Burnout?
- Posted by John Muller
- On 14/07/2007
Onder de noemer ‘burnout’ worden een aantal heel uiteenlopende klachten gebundeld. Voor een psycholoog is het onderscheid tussen overspannenheid, werkstress, oververmoeidheid en burnout niet altijd gemakkelijk te maken. Het zijn ook geen begrippen die in de klassieke diagnostiek gehanteerd worden. Het gaat hierbij wel altijd over werkgerelateerde problemen, bovendien komen een aantal symptomen met elkaar overeen. Ook speelt altijd de “psychische opmaak” van iemand mee. De depressie (wel een klassieke diagnose) laten we hierbij dan nog buiten beschouwing, waarbij werkproblemen ook vaak een rol spelen maar waarbij meestal veel meer aan de hand is en er doorgaans sprake is van ernstigere problematiek.
Toch is het belangrijk om een goed onderscheid te maken. De behandeling van een burnout is vaak net iets anders dan van overspannenheid.
Wanneer spreken we dan wel van ‘burnout’? Onder vakgenoten bestaat consensus dat daarvan sprake is als er het volgende aan de hand is.
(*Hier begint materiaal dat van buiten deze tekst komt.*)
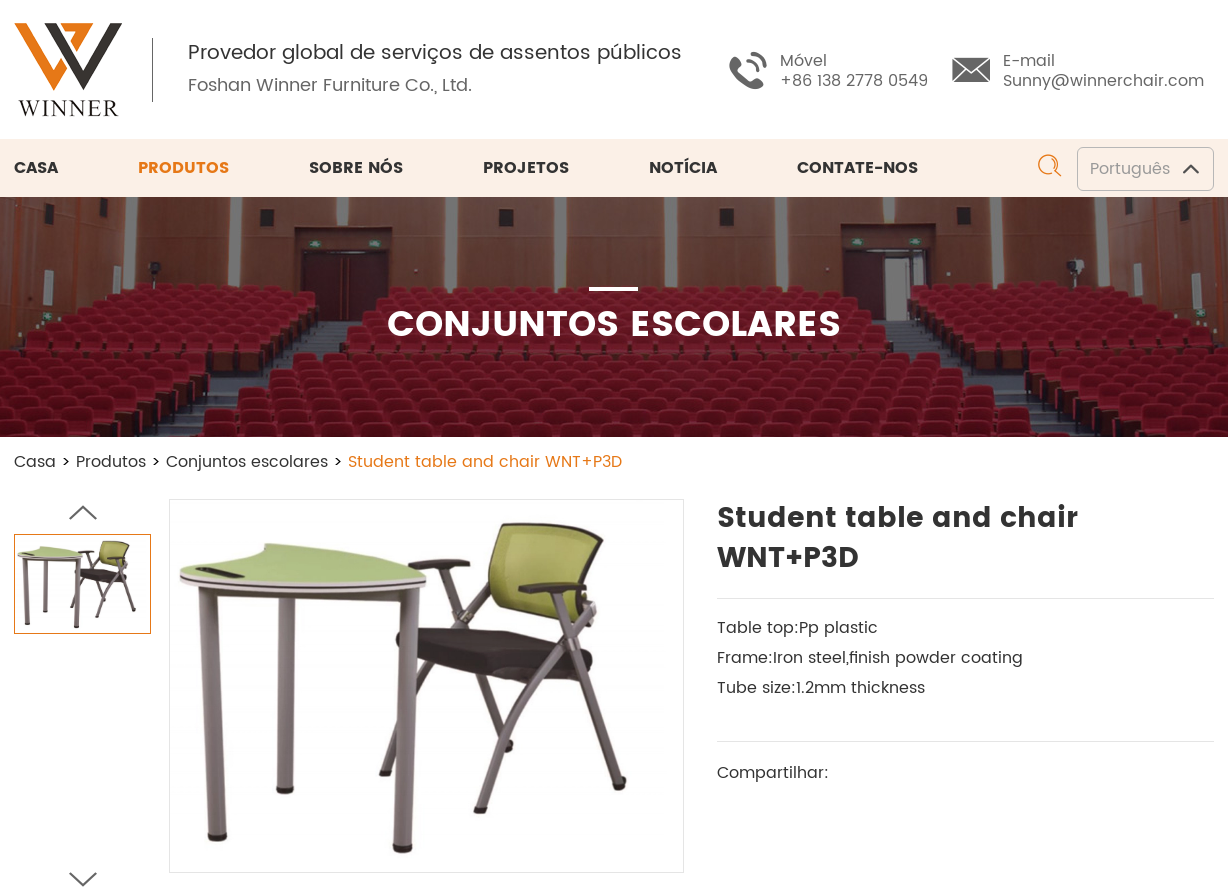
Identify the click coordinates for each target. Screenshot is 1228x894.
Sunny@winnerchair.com (1103, 81)
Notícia (683, 168)
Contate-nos (857, 168)
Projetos (526, 168)
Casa (36, 168)
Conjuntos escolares (247, 462)
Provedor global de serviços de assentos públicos (435, 54)
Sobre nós (356, 168)
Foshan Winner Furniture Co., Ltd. (330, 85)
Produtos (183, 168)
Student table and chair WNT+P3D (485, 462)
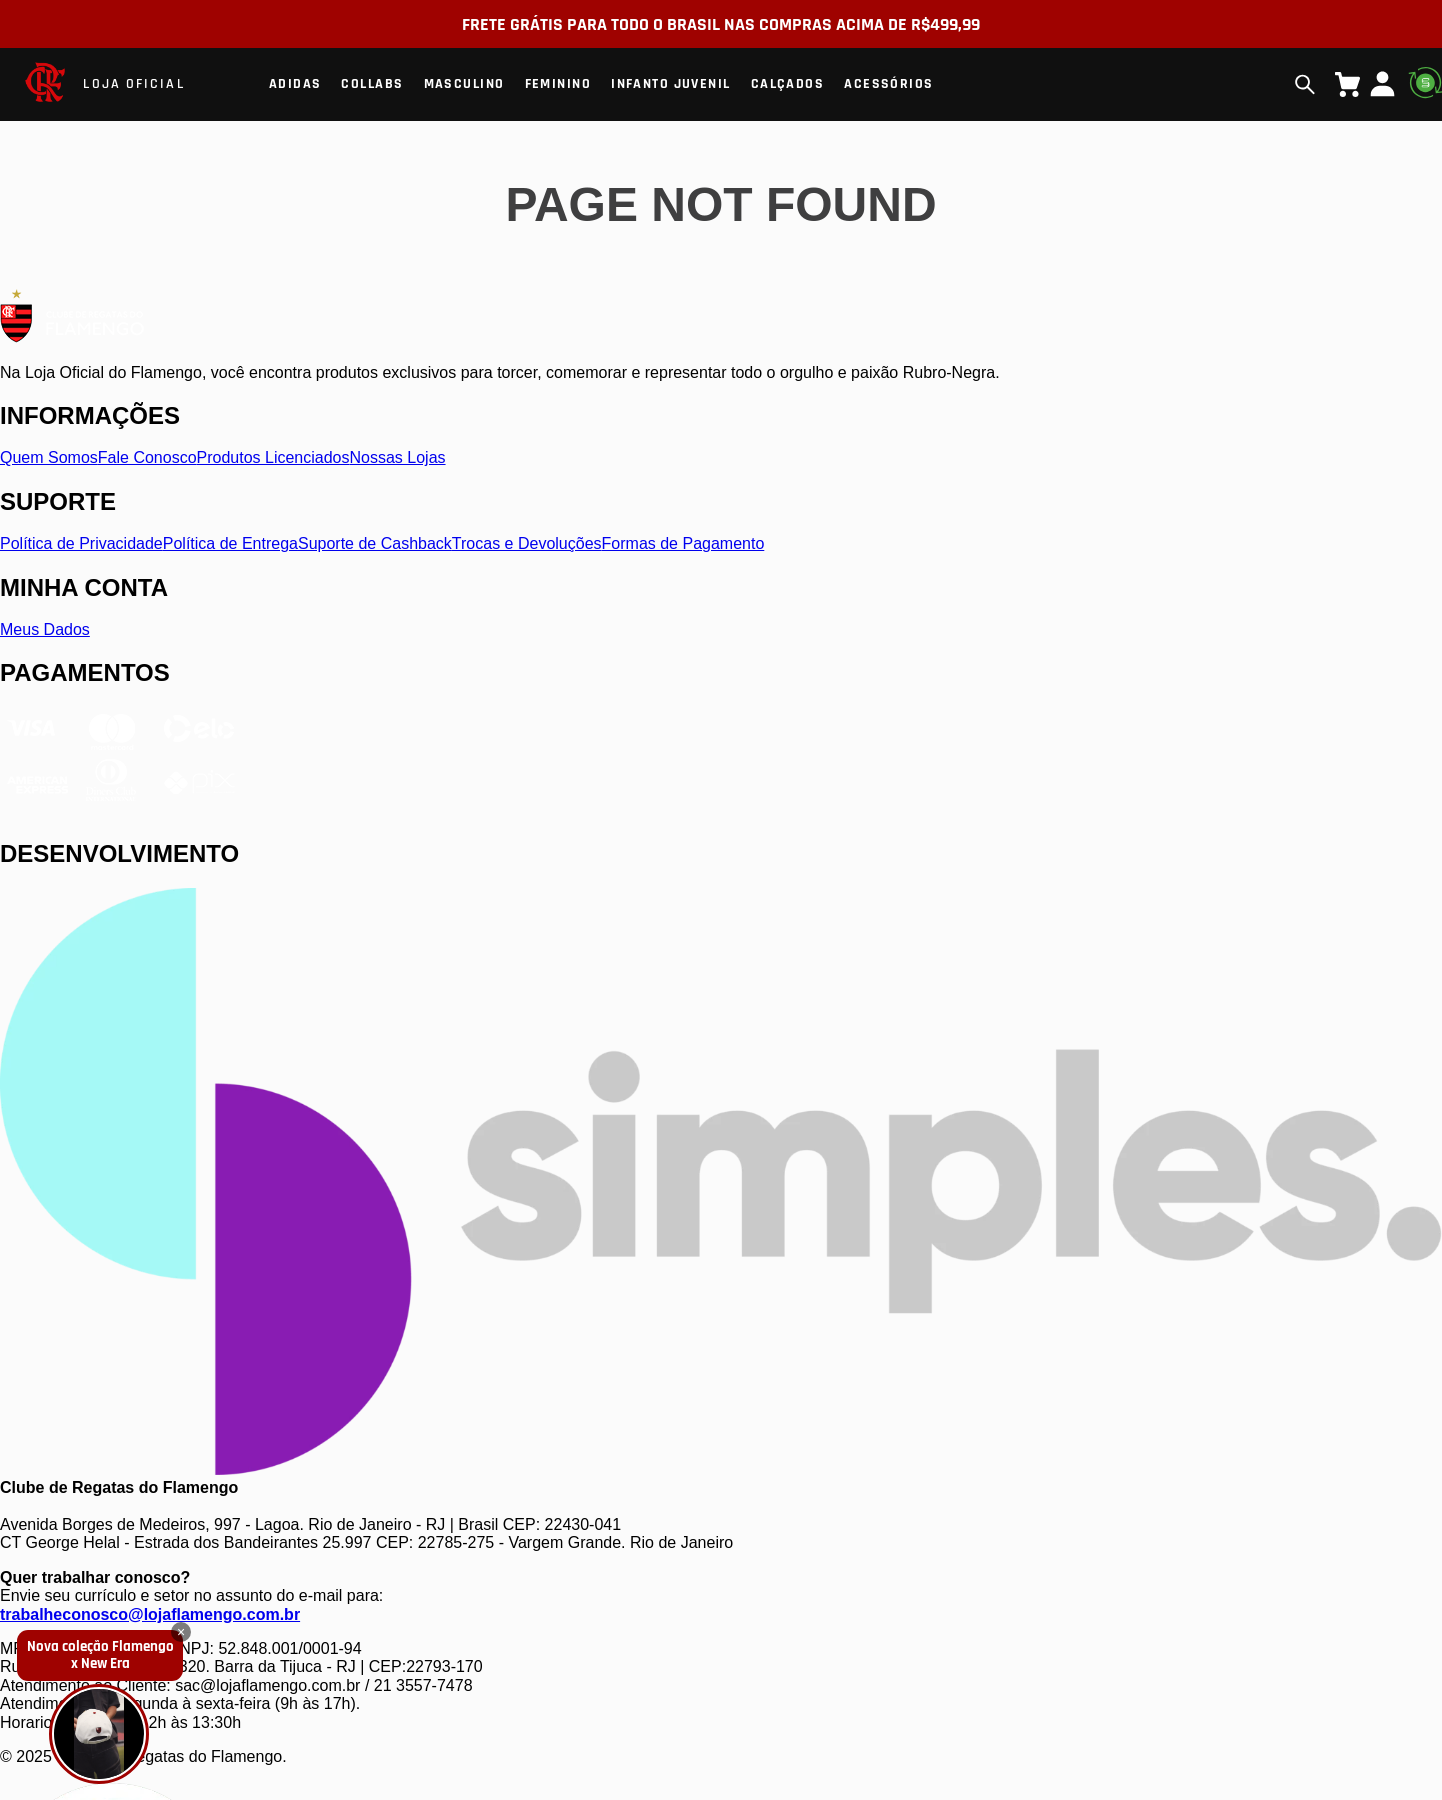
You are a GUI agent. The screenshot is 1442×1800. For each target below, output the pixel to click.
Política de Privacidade (81, 543)
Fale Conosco (147, 457)
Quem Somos (49, 457)
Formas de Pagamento (683, 543)
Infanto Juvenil (671, 84)
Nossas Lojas (398, 457)
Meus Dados (45, 629)
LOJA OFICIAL (133, 84)
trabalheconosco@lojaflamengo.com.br (150, 1614)
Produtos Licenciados (273, 457)
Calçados (788, 84)
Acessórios (888, 84)
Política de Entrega (230, 543)
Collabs (372, 84)
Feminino (558, 84)
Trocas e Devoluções (527, 543)
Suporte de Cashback (375, 543)
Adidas (295, 84)
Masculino (464, 84)
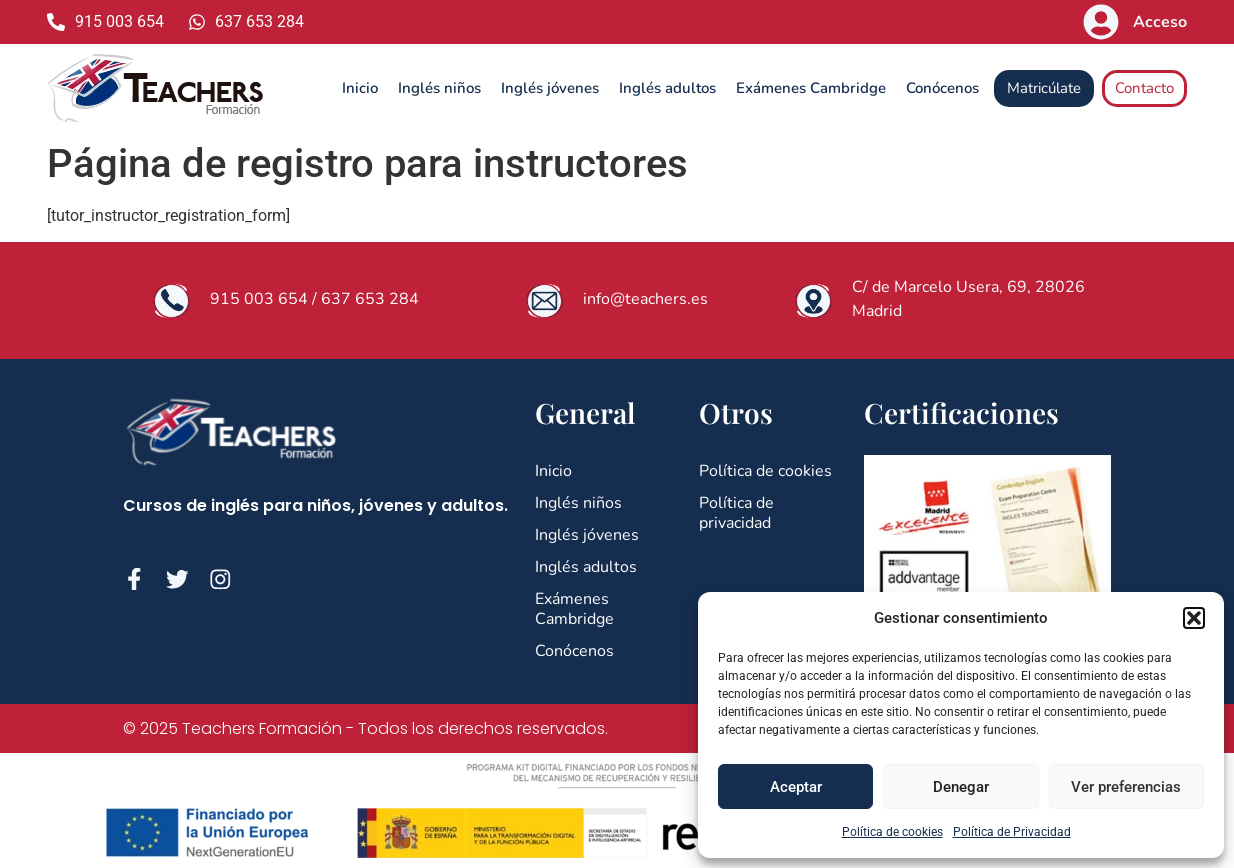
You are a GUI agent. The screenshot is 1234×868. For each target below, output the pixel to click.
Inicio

De betrokkene klaagt voortdurend over moeheid of uitputting, geestelijk en lichamelijk. Hij/zij voelt zich vaak overbetrokken of juist zeer afstandelijk ten opzichte van het werk. Daarnaast heeft hij/zij een aantal spanningsklachten, die zich lichamelijk uiten zoals hoofdpijn, slapeloosheid, spierpijnen, hartkloppingen en een aantal klachten die zich op het psychische vlak uiten zoals prikkelbaarheid of concentratie-problemen, verminderd zelfvertrouwen of besluitenloosheid. Deze klachten hebben direct te maken met de werksituatie, waardoor iemand het werk niet goed meer kan doen of helemaal niet meer kan functioneren. Het geheel is het gevolg van een jarenlange uitputting en overbelasting.
Dit in tegenstelling tot overspannenheid, een tijdelijke overbelasting, die vrij snel weer over kan zijn.
Anders gezegd: burnout is een uitputtingsreactie van het lichaam en de geest als gevolg van een jarenlange periode van te hoge werkdruk (stress). De accu is geleidelijk aan leeg geraakt, het elastiek is te lang uitgerekt en heeft zijn elasticiteit verloren.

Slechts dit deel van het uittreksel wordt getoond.